Objective =
Turn the records below into a numbered list with one entry per line, leaving out the blank lines.

Exercise data =

begin

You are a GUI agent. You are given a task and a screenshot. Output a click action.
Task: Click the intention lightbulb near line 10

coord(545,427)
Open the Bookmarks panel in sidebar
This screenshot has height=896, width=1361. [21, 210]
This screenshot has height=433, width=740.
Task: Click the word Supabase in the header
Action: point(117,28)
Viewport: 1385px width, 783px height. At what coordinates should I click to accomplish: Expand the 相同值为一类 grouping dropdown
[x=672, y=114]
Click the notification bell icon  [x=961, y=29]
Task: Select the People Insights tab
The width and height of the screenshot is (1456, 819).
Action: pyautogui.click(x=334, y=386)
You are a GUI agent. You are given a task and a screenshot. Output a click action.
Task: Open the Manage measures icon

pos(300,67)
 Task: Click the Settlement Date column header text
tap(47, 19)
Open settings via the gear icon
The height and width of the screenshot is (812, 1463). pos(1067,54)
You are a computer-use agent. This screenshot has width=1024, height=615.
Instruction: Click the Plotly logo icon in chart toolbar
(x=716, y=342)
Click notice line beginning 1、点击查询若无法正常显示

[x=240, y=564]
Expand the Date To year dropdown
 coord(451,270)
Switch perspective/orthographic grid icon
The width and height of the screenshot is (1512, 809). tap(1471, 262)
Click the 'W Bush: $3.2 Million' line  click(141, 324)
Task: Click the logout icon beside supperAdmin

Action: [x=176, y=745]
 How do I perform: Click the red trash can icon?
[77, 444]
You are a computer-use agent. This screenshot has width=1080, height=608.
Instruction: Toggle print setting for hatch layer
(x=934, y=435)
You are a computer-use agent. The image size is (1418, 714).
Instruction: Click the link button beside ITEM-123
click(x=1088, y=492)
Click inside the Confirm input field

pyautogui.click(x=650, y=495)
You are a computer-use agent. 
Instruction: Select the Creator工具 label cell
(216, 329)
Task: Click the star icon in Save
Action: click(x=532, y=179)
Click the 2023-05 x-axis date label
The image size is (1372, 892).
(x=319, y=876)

end

Solution for this problem =
1. You are a GUI agent. You are given a task and a screenshot. Output a click action.
2. Task: Click the intention lightbulb near line 10
3. coord(545,427)
4. Open the Bookmarks panel in sidebar
5. This screenshot has height=896, width=1361. [21, 210]
6. This screenshot has height=433, width=740.
7. Task: Click the word Supabase in the header
8. Action: point(117,28)
9. Viewport: 1385px width, 783px height. At what coordinates should I click to accomplish: Expand the 相同值为一类 grouping dropdown
10. [x=672, y=114]
11. Click the notification bell icon  [x=961, y=29]
12. Task: Select the People Insights tab
13. The width and height of the screenshot is (1456, 819).
14. Action: pyautogui.click(x=334, y=386)
15. You are a GUI agent. You are given a task and a screenshot. Output a click action.
16. Task: Open the Manage measures icon
17. pos(300,67)
18.  Task: Click the Settlement Date column header text
19. tap(47, 19)
20. Open settings via the gear icon
21. The height and width of the screenshot is (812, 1463). pos(1067,54)
22. You are a computer-use agent. This screenshot has width=1024, height=615.
23. Instruction: Click the Plotly logo icon in chart toolbar
24. (x=716, y=342)
25. Click notice line beginning 1、点击查询若无法正常显示
26. [x=240, y=564]
27. Expand the Date To year dropdown
28.  coord(451,270)
29. Switch perspective/orthographic grid icon
30. The width and height of the screenshot is (1512, 809). tap(1471, 262)
31. Click the 'W Bush: $3.2 Million' line  click(141, 324)
32. Task: Click the logout icon beside supperAdmin
33. Action: [x=176, y=745]
34.  How do I perform: Click the red trash can icon?
35. [77, 444]
36. You are a computer-use agent. This screenshot has width=1080, height=608.
37. Instruction: Toggle print setting for hatch layer
38. (x=934, y=435)
39. You are a computer-use agent. The image size is (1418, 714).
40. Instruction: Click the link button beside ITEM-123
41. click(x=1088, y=492)
42. Click inside the Confirm input field
43. pyautogui.click(x=650, y=495)
44. You are a computer-use agent. 
45. Instruction: Select the Creator工具 label cell
46. (216, 329)
47. Task: Click the star icon in Save
48. Action: click(x=532, y=179)
49. Click the 2023-05 x-axis date label
50. The image size is (1372, 892).
51. (x=319, y=876)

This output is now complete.